Santissimo Salvatore is a Baroque-style, Roman Catholic church and Benedictine monastery located on Via Vincento Gioberti in the town of Noto, region of Sicily, Italy. While the church is still consecrated, the adjacent convent no longer has cloistered nuns and instead houses the seminarians.

==History and description==
The present church and monastery, dedicated to the Holy Saviour, replaced an earlier complex. The prior convent was said to house the relics of San Destituto. The adjacent buildings are used as the seminary of the Diocese of Noto. Part of the seminary was rebuilt in 1932 after a fire.
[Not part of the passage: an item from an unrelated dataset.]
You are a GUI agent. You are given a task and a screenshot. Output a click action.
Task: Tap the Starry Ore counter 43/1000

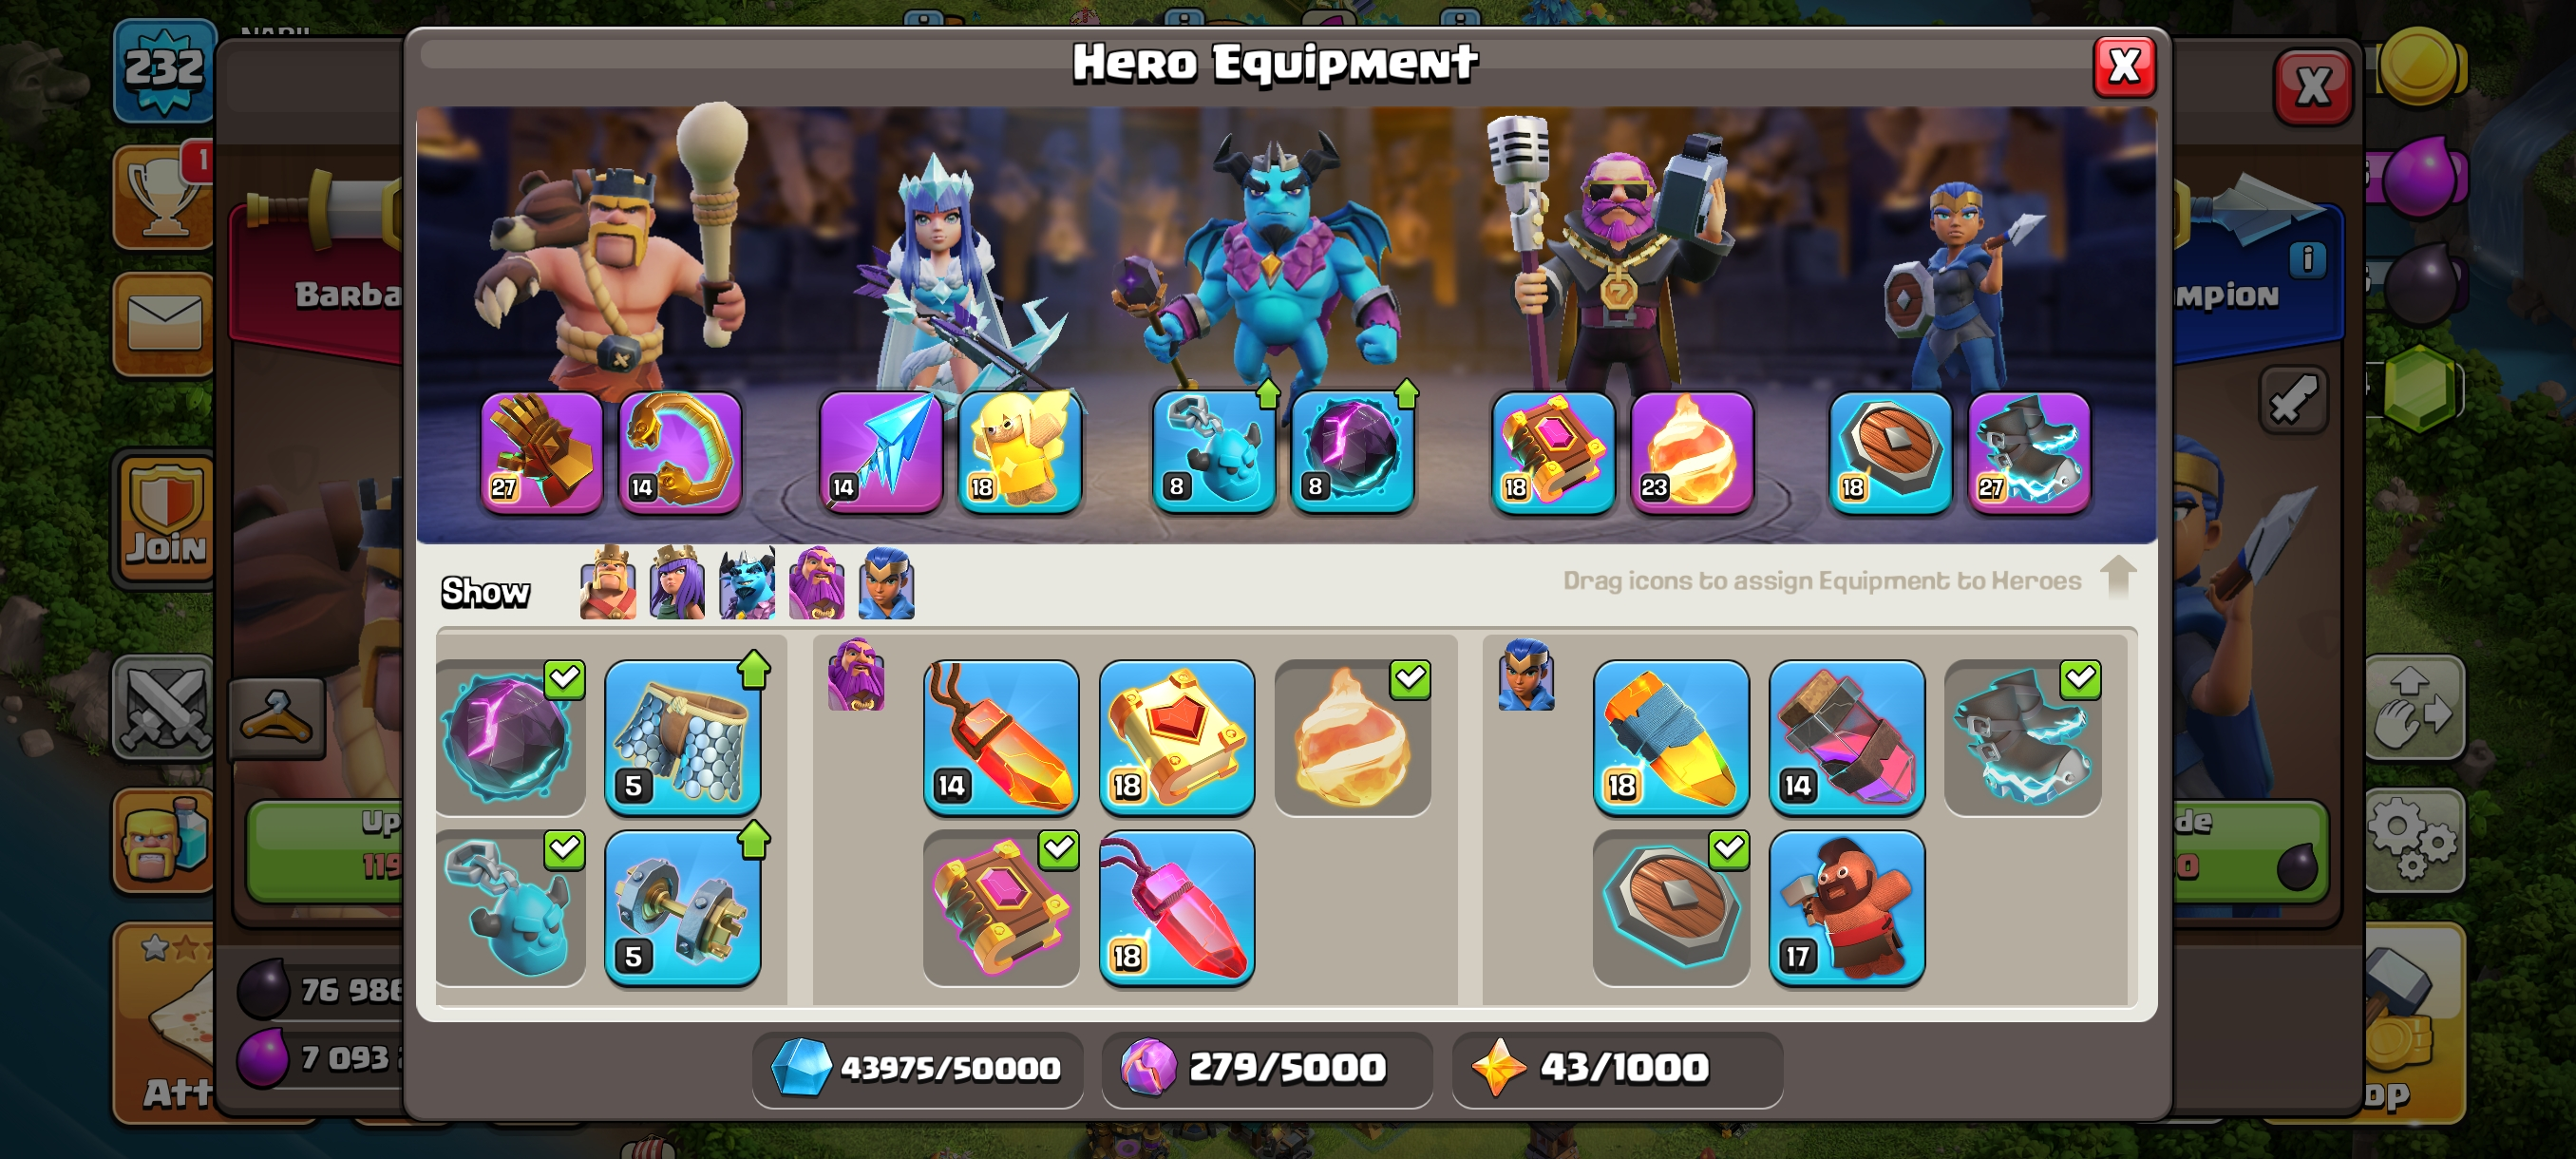pos(1616,1068)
Called the Seminario Nuovo, since formerly it was located adjacent to the Cathedral of Noto.

The monastery rises along Corso Vittorio Emanuele, facing the Monasteries of the Franciscans (San Francesco all’Immacolata) and the Poor Clares (Santa Chiara). The church and monastery were designed in the first half of the 1700s by Vincenzo Sinatra, who died before it was completed. Like all of Noto, it was rebuilt after the 1693 Sicily Earthquake. The facade and counterfacade have second story balconies with iron grillwork, which was meant to allow the cloistered nuns to hear mass separately from the lay public and to have a view of the piazza in front of the church.